I am trying to finetune t5 for spelling and grammar correction for healthcare. The nature of graph seems confusing to me . What could have been gone wrong?
My dataset is DatasetDict({ train: Dataset({ features: ['sentence_with_error', 'original_sentence'], num_rows: 2506554 }) validation: Dataset({ features: ['sentence_with_error', 'original_sentence'], num_rows: 75104 }) })
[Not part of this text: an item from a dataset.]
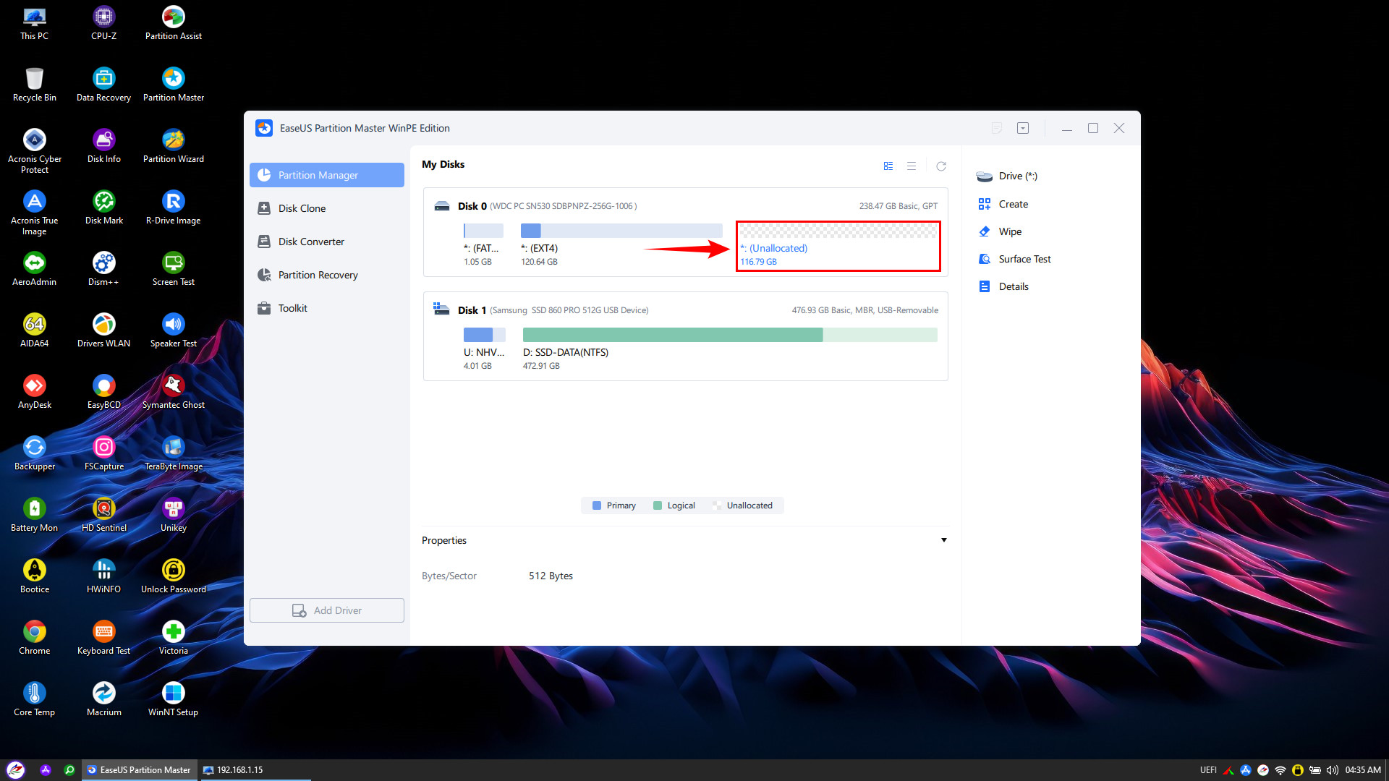This screenshot has height=781, width=1389.
Task: Open the Surface Test tool
Action: coord(1024,259)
Also my training arguments are as :
early_stopping_callback = EarlyStoppingCallback(
early_stopping_patience=3, # Number of evaluations to wait for improvement
early_stopping_threshold=0.01, # Threshold to determine what constitutes an improvement
)
args = Seq2SeqTrainingArguments(
pretrained_model,
evaluation_strategy="steps",
eval_steps=600,
logging_strategy="steps",
logging_steps=600,
save_strategy="steps",
save_steps=600,
learning_rate=5e-4,
per_device_train_batch_size=24,
per_device_eval_batch_size=24,
weight_decay=0.01,
save_total_limit=3,
num_train_epochs=1,
predict_with_generate=True,
fp16=True,
load_best_model_at_end=True,
)
trainer = Seq2SeqTrainer(
model=model,
args=args,
train_dataset=tokenized_data["train"],
eval_dataset=tokenized_data["validation"],
data_collator=data_collator,
tokenizer=tokenizer,
callbacks=[early_stopping_callback], # Include the early stopping callback
)
Here is the nature of my graph for loss 
I tried adjusting learning rate as well. My max sequence length is set to 150.